1. Be Intentional About Compensation

In PayScale’s latest Compensation Best Practices Report, we found that top-performing organizations are more likely to connect the dots between compensation and culture. They are more likely to have a formal compensation strategy (46 percent vs. 35 percent of typical).

To be intentional, think through these items:

  • Are you referencing market data to make sure you’re paying competitively to the market?
  • Do you pay more for more competitive or tough-to-fill jobs?
  • Do you reward top, average and low performers differently?
  • Are you paying attention to flight-risk employees, such as high performers whose pay is low compared to their market and/or to low-performers in similar jobs?
  • Do you use incentive / bonus pay to shape behavior and outcomes?
  • Do you proactively address inequities due to gender or ethnicity, so that employees perceive that you’re committed to providing fair pay and opportunities to all?

2. Treat Compensation as an Ongoing Dialogue

In this competitive talent market, where employees can easily tap into public data to figure out what they’re worth, smart organizations are evaluating their pay practices frequently and rewarding employees on a timely basis (i.e. monthly, quarterly, at the end of big projects instead of annually).

PayScale’s Compensation Best Practices Report found that top performing organizations consider pay to be an ongoing dialogue with employees, not an annual event that comes and goes.

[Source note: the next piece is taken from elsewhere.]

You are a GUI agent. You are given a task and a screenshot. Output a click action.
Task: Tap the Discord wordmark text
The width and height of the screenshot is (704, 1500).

In practice, this means that these organizations do certain things more frequently:

  • Conduct market study — 56 percent of top-performing organizations have completed a market study within the past year vs. 51 percent of typical.
  • Give bonuses and incentive pay — 31 percent of top-performing organizations give bonuses or incentives at least quarterly vs. 28 percent of typical.
  • Obtain market data for individual jobs — 37 percent of top-performing organizations get market data for individual jobs at least monthly vs. 33 percent of typical.

3. Empower Your Managers and Train Them

Talking about pay can be uncomfortable or downright scary for managers. If you want your managers to have effective conversations with employees, you have to train them.

What sort of training do they need? First, you’ll want to let managers know what you want them to convey to their employees — at the very least, it’s your compensation philosophy and strategy. You’ll want to provide them training on compensation basics, followed by the specifics of your organization’s comp plan. Last but not least, you’ll want to prepare them for “surprise” questions from employees and arm them with the tools and resources to address these effectively.

Here are some resources to help you get started:

Be a First Base Coach to Your Managers for Compensation Conversations

5 Things to Teach Managers About Having Tough Pay Conversations

7 Do’s and Don’ts of Communicating Total Compensation Reports

4. Be More Transparent With Your Pay Practices

Transparent pay practices lead to higher satisfaction and lower intent to leave, according to PayScale’s 2017 study on employee engagement. A study by professors at Cornell and Tel Aviv University suggested that employees work together more effectively when pay is transparent. Meanwhile, another study from Middlebury College found that subjects worked harder and more productively when they were able to compare their own earnings with others’.

Plus, being transparent helps you gain greater control over the company narrative and stay ahead of issues that would otherwise blow up.

We get that you can’t (nor should you) become radically transparent overnight. There’s a whole spectrum of choices organizations can make about how transparent they want to be with pay and pay decisions. If you are ready increase transparency, check out these resources:

7 Tips to Increase Pay Transparency in Your Organization

Q&A: What ‘Audits’ Should We Conduct as We Move Toward Greater Transparency in Pay?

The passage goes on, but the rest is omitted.